New listings have risen as much as sales have declined over the past 12 months, adding to the nationwide unsold inventory and creating the demand-supply conditions for more price erosion down the road.

There are a range of impediments to a recovery in the Canadian

The household debt bubble

residential real estate market worth noting. It is amazing that Canadians bellyache about debt excesses in the government sector when they really should be looking in their own backyard.

The debt-to-income ratio in the household sector remains near unprecedented territory at nearly 170 per cent, which is about double the total government debt ratio (including the provinces) at around 90 per cent. That is some 20 percentage points above the level that prevailed just before the roof caved in back in the 2008-09 bursting of the housing and credit bubble south of the border.

Even with the aggressive Bank of Canada easing cycle, the plain fact of the matter is that the power of compound interest on this mountain of liabilities has kept the aggregate personal sector debt-interest/income ratio far above historical norms at around 14.5 per cent.

By way of comparison, when interest rates were more than double today’s level in the early 1990s, that ratio was below 13 per cent. And the economy slipped into recession even with that level of interest-expense constraint on spending.

There’s more. Even with the Bank of Canada cutting rates three times this year to 2.25 per cent, the grim reality is that nobody outside the banks borrows at this rate. The average effective interest rate has been stuck near five per cent since February, and that is punishingly high in real terms, considering that inflation is running closer to two per cent.

Part of the problem is that the bond market has been range-bound for the past eight months because 90 per cent of the yields that matter in the country are correlated with the United States Treasury market, which has also been stuck in a range. In other words, when people look to the Bank of Canada, the reality is that it really only controls the very front end of the yield curve.

Balance sheet strains

It’s not just financing costs, but also the availability of credit that is critical for the housing market. On this score, for back-to-back quarters, the Canadian banks on net have tightened their mortgage credit guidelines by more than 27 per cent, which is unprecedented.
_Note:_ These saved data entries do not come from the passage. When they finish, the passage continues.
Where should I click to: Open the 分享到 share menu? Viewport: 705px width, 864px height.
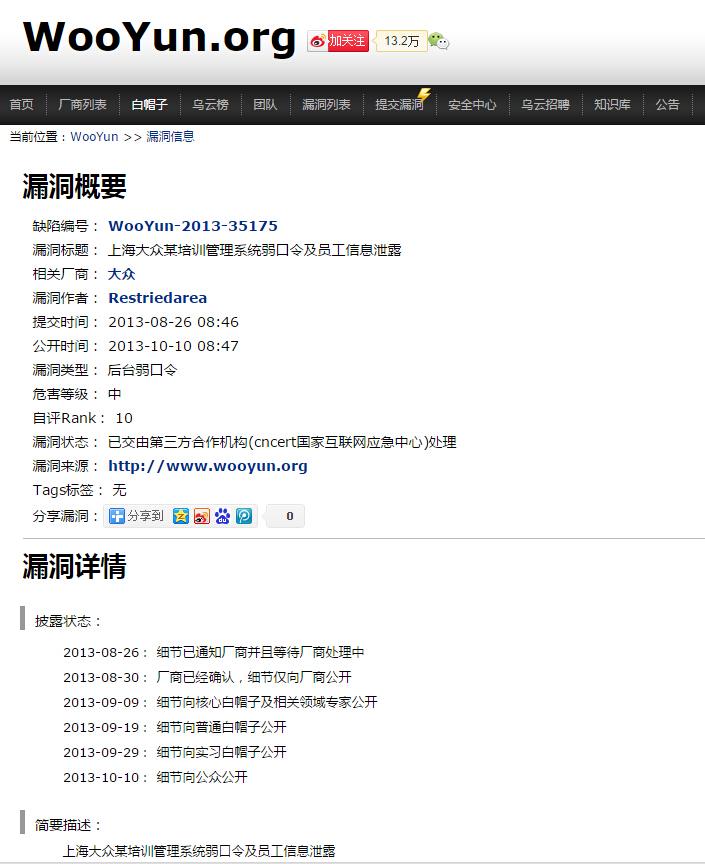pyautogui.click(x=136, y=516)
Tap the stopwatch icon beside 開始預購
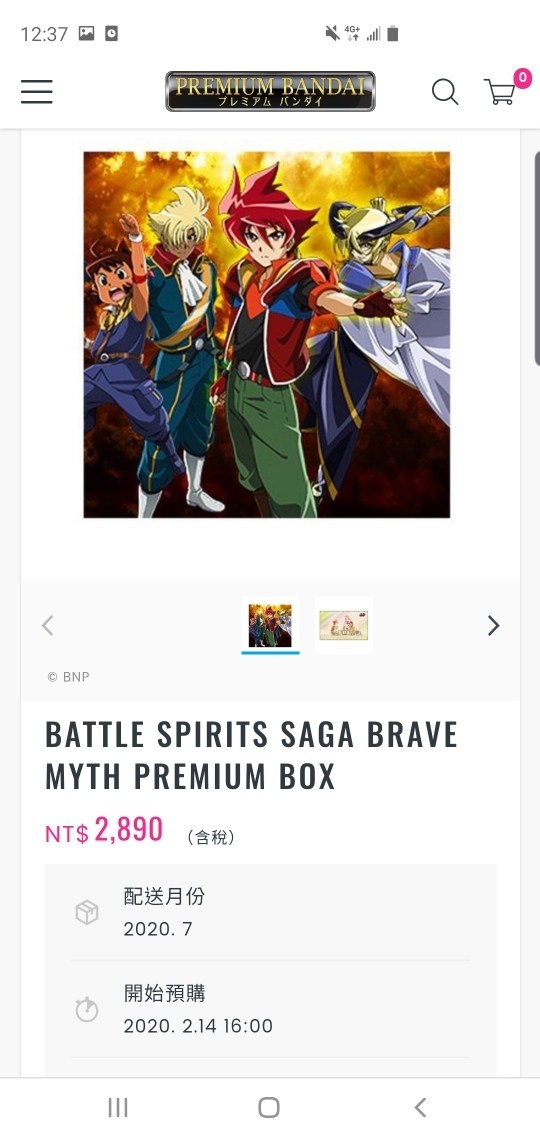540x1140 pixels. coord(87,1009)
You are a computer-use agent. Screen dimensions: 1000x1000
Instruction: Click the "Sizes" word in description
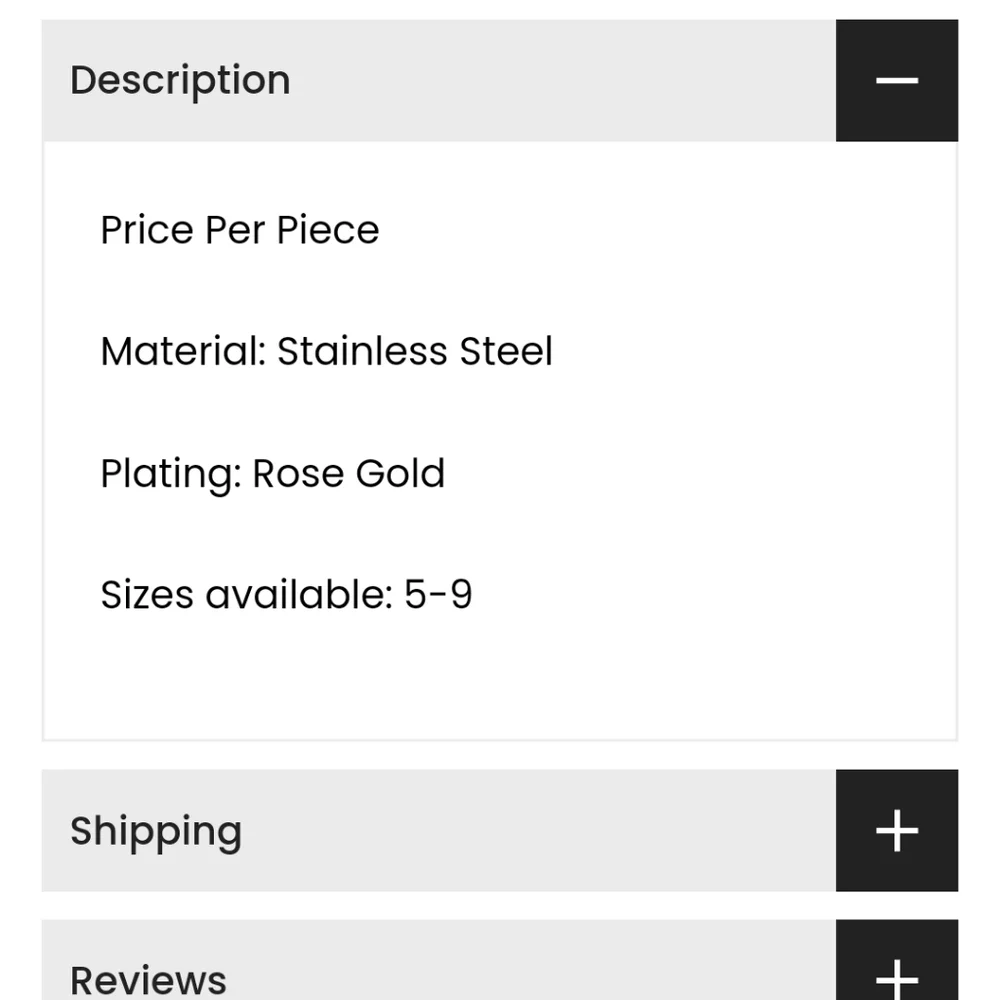tap(147, 595)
The growth in mortgages on chartered bank balance sheets has throttled back to below a four per cent annual rate from double digits just a couple of years ago.

This begs the question as to why. And the answer lies in the sharp deterioration in consumer credit quality. The number of mortgages in arrears and the level of personal insolvencies have both risen by more than 10 per cent in the past year.

The loan-to-income ratio for first-time borrowers this cycle ended up ballooning to a record 367 per cent; close to one in five have a ratio in excess of 450 per cent.

Affordability constraints

While interest rates and home prices have come down, for the

marginal homebuyer , this has not been enough just yet. The nationwide homebuyer affordability index is still nearly 20 per cent more stretched than the historical norm, and this ratio is indeed a mean-reverting indicator.

But there needs to be more both on the interest rate front and home price deflation. This negative cycle for Canadian housing will not end with the affordability ratio as high as it still is today.

A shrinking first-time buyer population

The bottom of the pyramid for any housing market is the first-time buyer cohort , or what is generally referred to as the “20-somethings.” They are at the root and are the ones that enable the trade-up crowd in their 30s and 40s to make the next move to a bigger home.

That process has been clogged up by the bleak job prospects for the 20-to-30-year-old segment of the population, whose employment base has shrunk by more than one per cent in the past year and whose unemployment rate sits at a punishingly high 9.1 per cent level.

It is little wonder that net household formation in this critical segment of the demographic scene has been a no-show.

And with no signs of recovery. Meanwhile, the 65-and-up age cohort has seen job creation of nearly three per cent in the past year, but this is not the group you want to see with the job prospects because they are in the stage of their life when they are downsizing their housing needs.

Tack on a Canadian demographic profile that is rapidly aging, even with the immigration boom of the past decade. The median age of the domestic population is now 40.6 years. Go back to the start of the housing boom in 1980 and the median age was 29.1; in 1990, it was 32.9. We have never been so old.

But what any housing market needs for growth is a young and vibrant workforce. Canada, sadly, has neither. If you want to invest in youthful demographics, think of Mexico, where the median age is closer to 30, which is where Canada was over four decades ago.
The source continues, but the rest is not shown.